## start

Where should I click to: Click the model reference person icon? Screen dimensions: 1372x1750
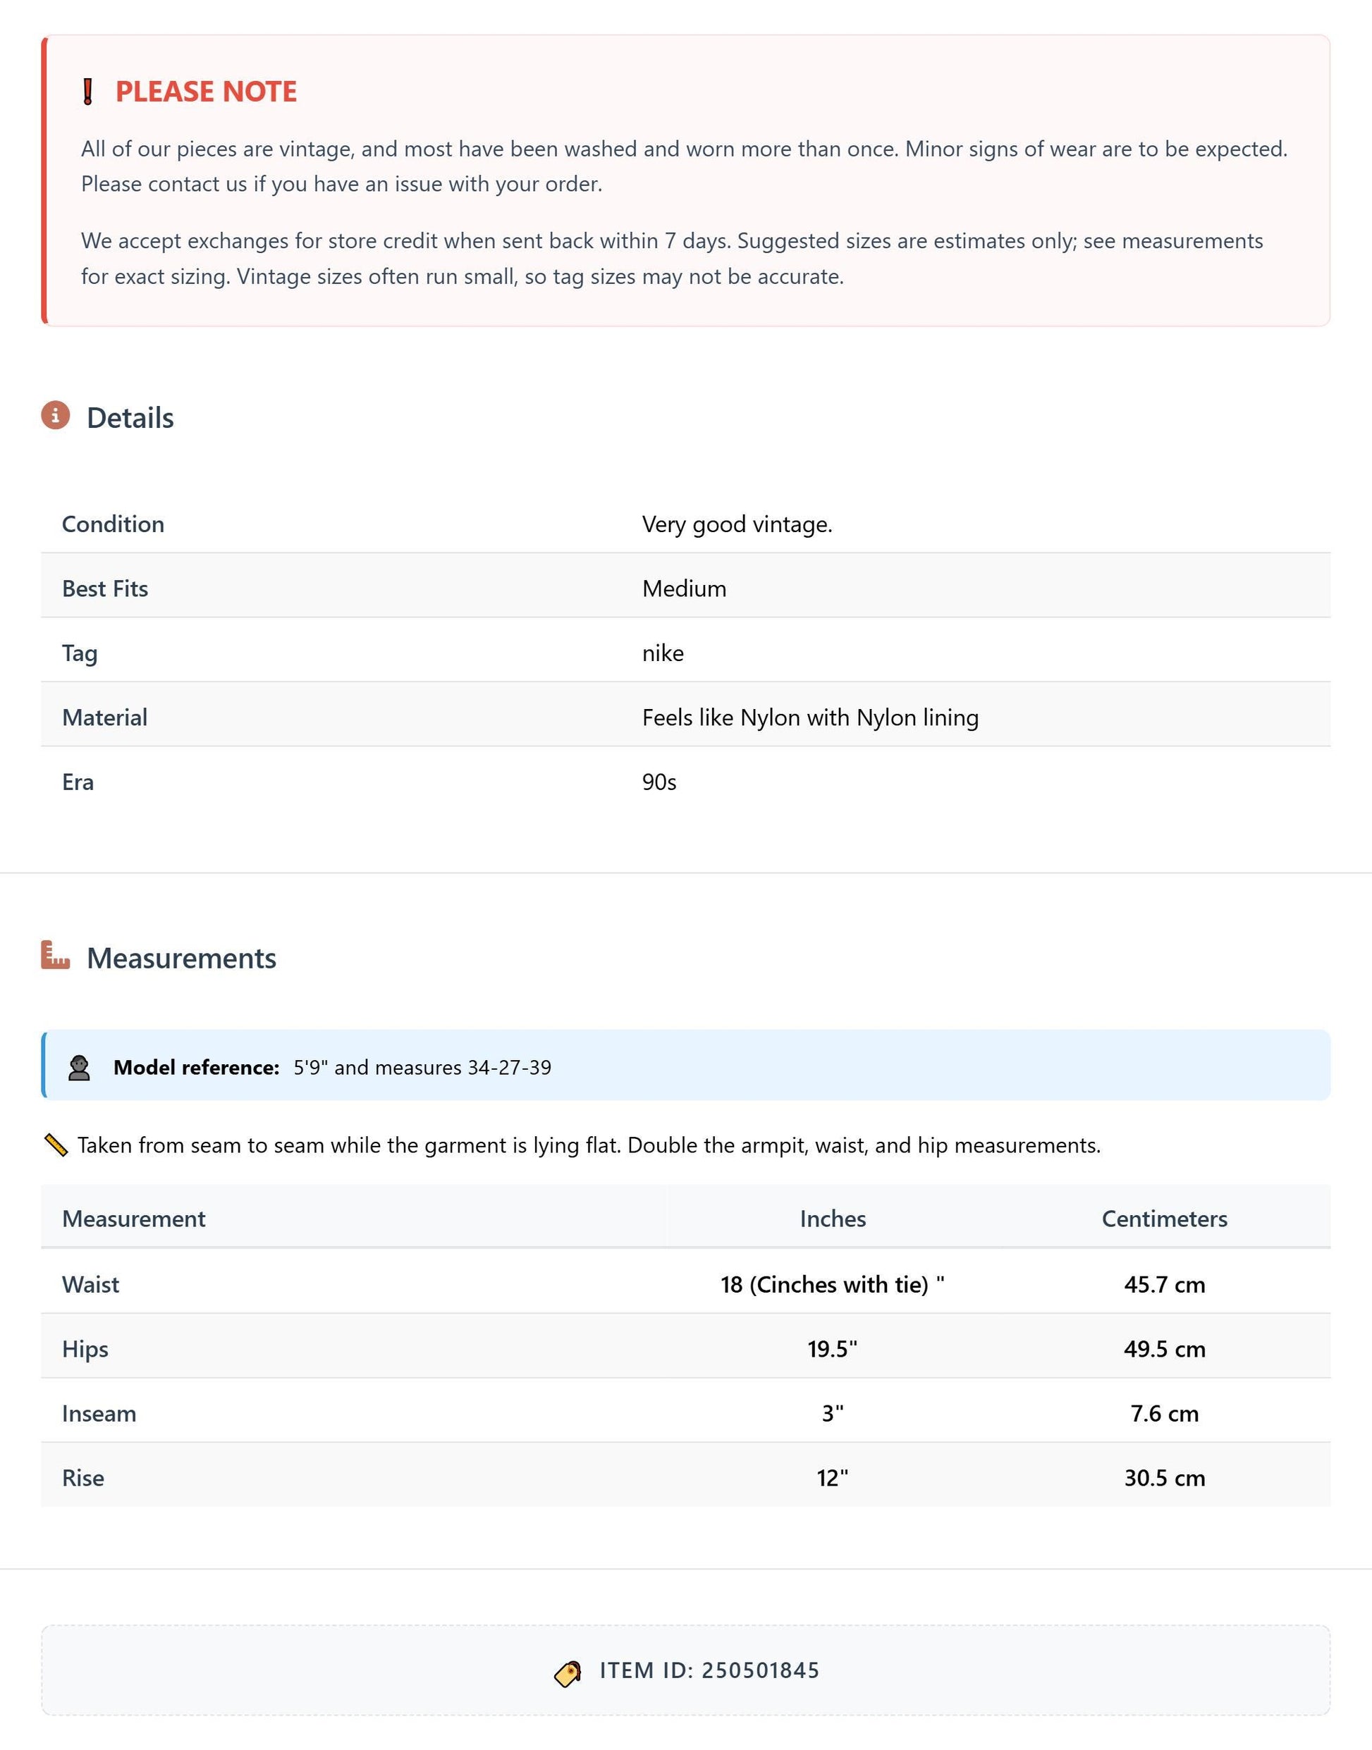coord(79,1068)
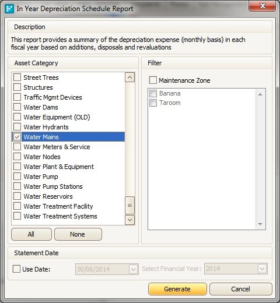The image size is (280, 303).
Task: Click the zone list scroll-down arrow
Action: coord(260,224)
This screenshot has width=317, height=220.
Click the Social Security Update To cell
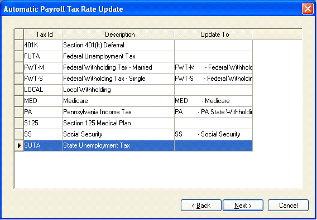coord(214,134)
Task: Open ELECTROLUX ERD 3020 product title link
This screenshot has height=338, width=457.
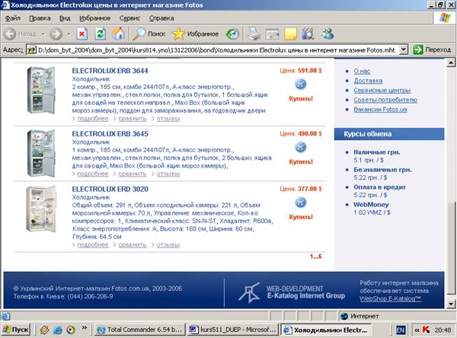Action: [110, 189]
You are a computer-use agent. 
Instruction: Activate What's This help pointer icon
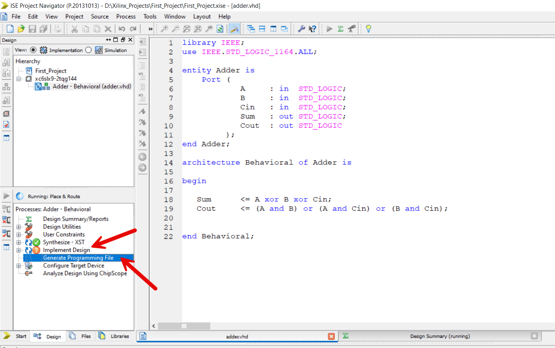click(312, 28)
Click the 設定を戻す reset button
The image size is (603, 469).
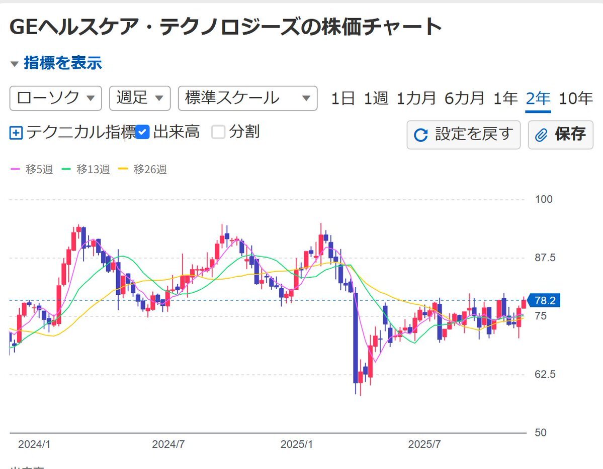[463, 135]
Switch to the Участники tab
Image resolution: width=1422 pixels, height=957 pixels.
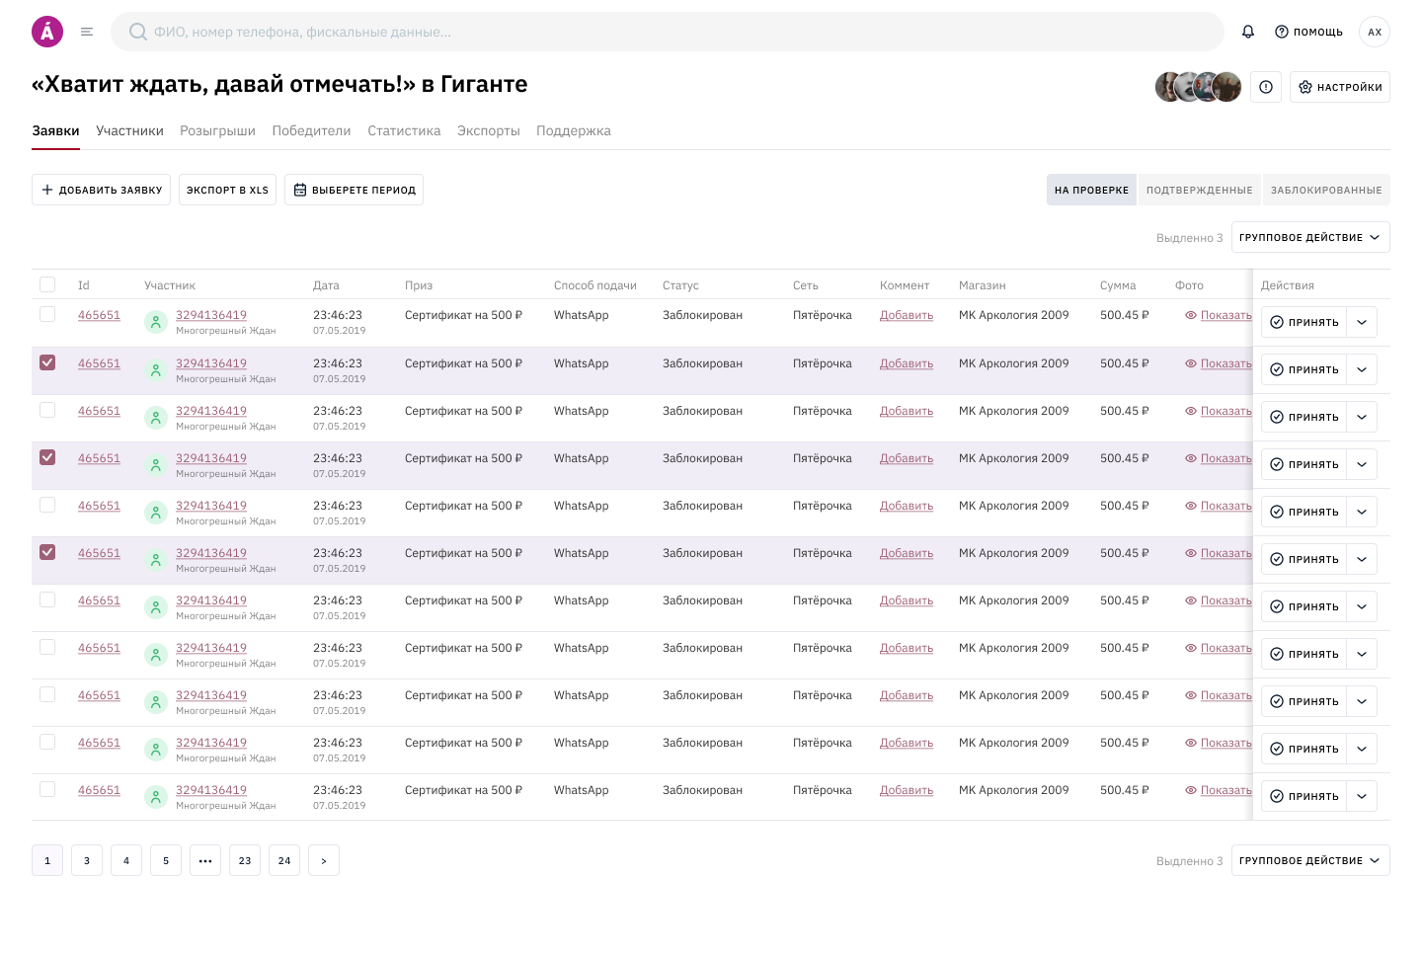click(x=129, y=130)
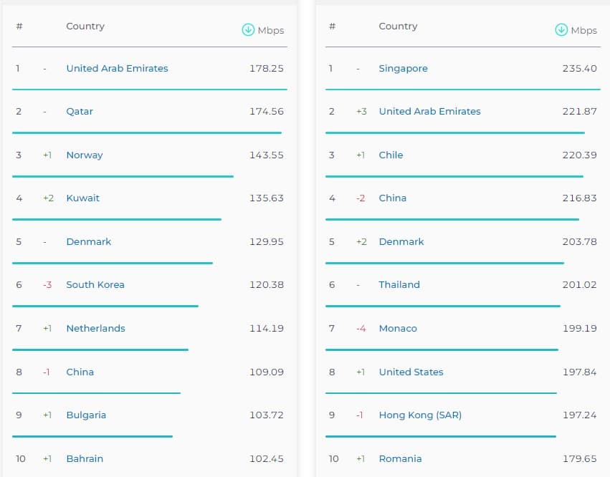This screenshot has height=477, width=610.
Task: Open the Singapore country link
Action: coord(403,69)
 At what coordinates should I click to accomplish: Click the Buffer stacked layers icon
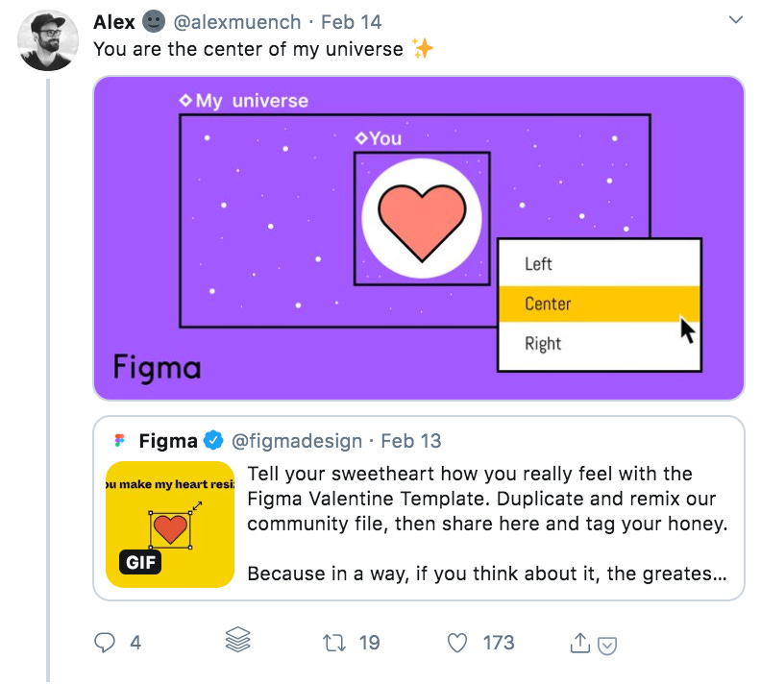point(237,642)
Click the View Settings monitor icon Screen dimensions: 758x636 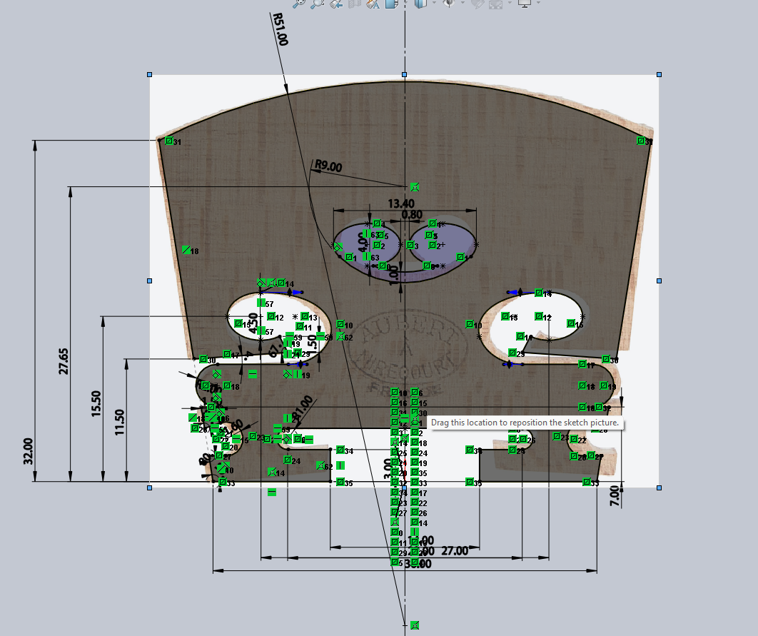click(525, 4)
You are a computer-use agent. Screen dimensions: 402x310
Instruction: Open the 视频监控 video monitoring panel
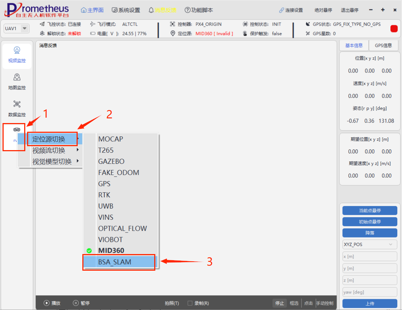click(17, 55)
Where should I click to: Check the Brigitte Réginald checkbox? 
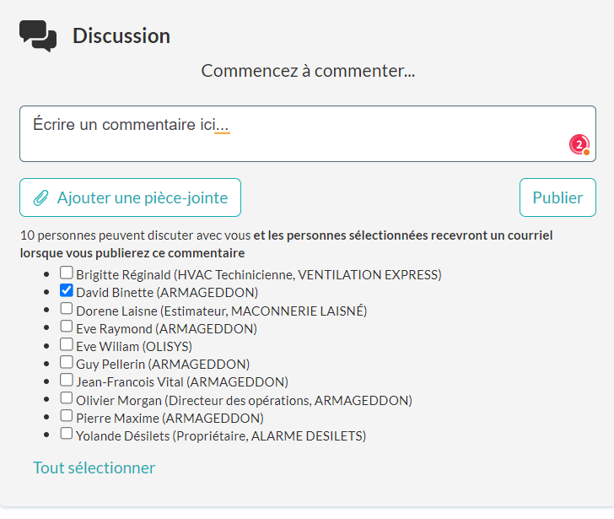(67, 273)
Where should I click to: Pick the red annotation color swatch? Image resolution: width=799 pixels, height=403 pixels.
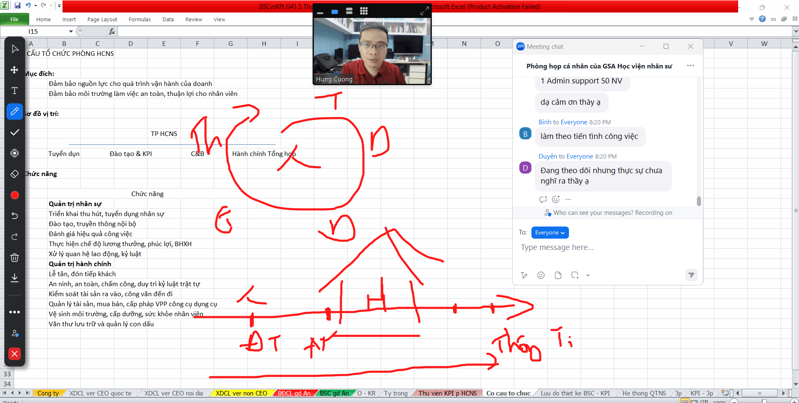coord(15,195)
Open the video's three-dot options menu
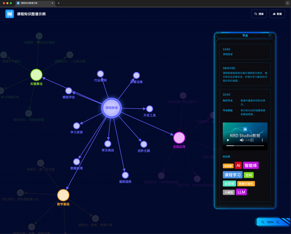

## end

» **WHAT THE TASK ASKS**
Rescale the lines from the one containing "Where should I click to: Pick" through the last line, inclusive, giving them again with their requests and multiplying every click coordinate in the answers by 0.45, rounded to whole numbers with halves going up. Leave out the pictures.

» **REPLY TO THE TASK**
Where should I click to: Pick the red annotation color swatch? Image resolution: width=799 pixels, height=403 pixels.
coord(7,88)
Open the video's three-dot options menu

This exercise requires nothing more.